In what has nearly become a mediocre genre, Darkwood is a shining gem in the survival-horror arena. It doesn’t resort to defenseless hide ‘n seek gameplay like a lot of indie horror games, but it doesn’t empower you like every triple A one, either. With each new playthrough started, the world changes. Wolf’s camp is never in the same place, and that goes for every other structure, resource pile, and mushroom bunches. The world you play in becomes your own and starting a new game can be totally different depending on the lay-out of landmarks. What’s even more remarkable is that in this early preview of the game – only the first chapter is available. I’ve yet to crack that after twenty five in-game days and four nights of playing it!

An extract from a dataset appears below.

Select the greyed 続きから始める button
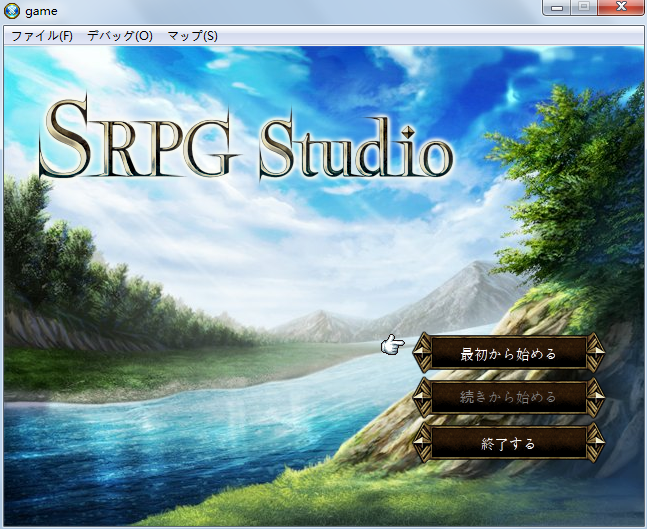The width and height of the screenshot is (647, 529). coord(508,397)
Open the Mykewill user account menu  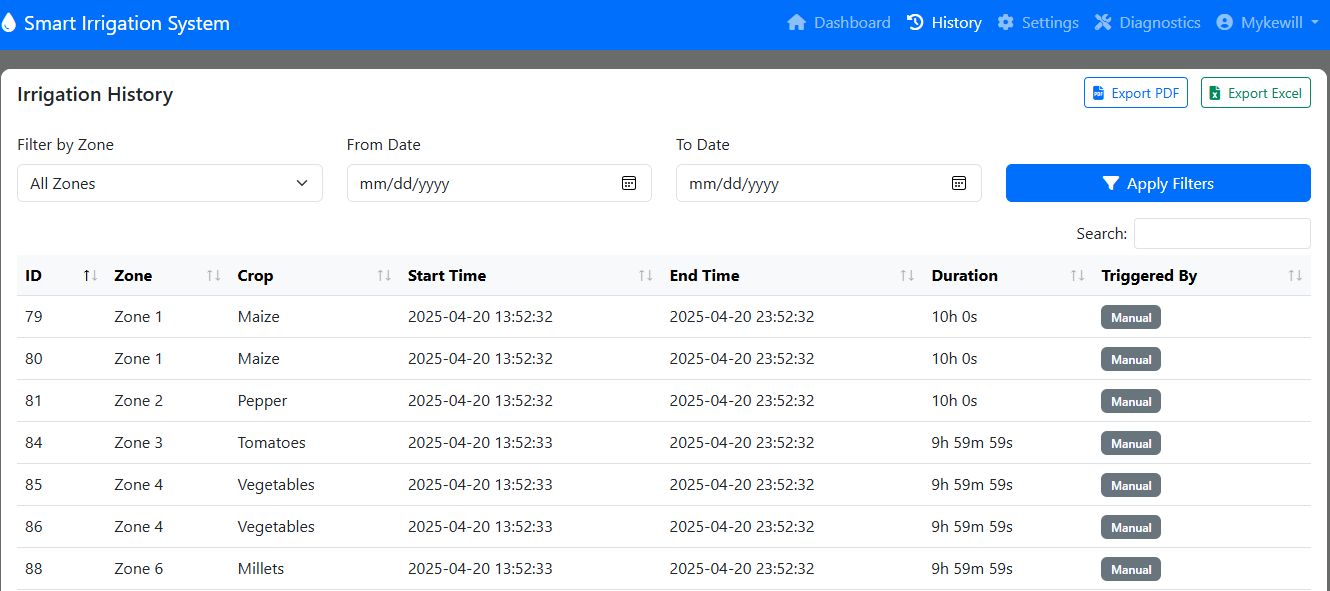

However, being an early access game, Darkwood does have its share of glitches. I have had entire houses disappear while I explored them, my spare explosives would fall from my hands and kill me, and sometimes not even a lone monster would attempt to breach the walls of my hide-out and murder me for considerable amounts of time (not sure if that’s a glitch yet; they really don’t like the light!). Despite these flaws, this is still a game that I hope all fans of horror dive into. The developers deserve our feedback so that this game can be crafted into an even more beautiful yet traumatic experience. It’s easily my favorite horror game of the year up to this point.
Darkwood is available on Steam for $13.49 until the end of the month and $14.99 after that for PC, with Mac and Linux versions in the works.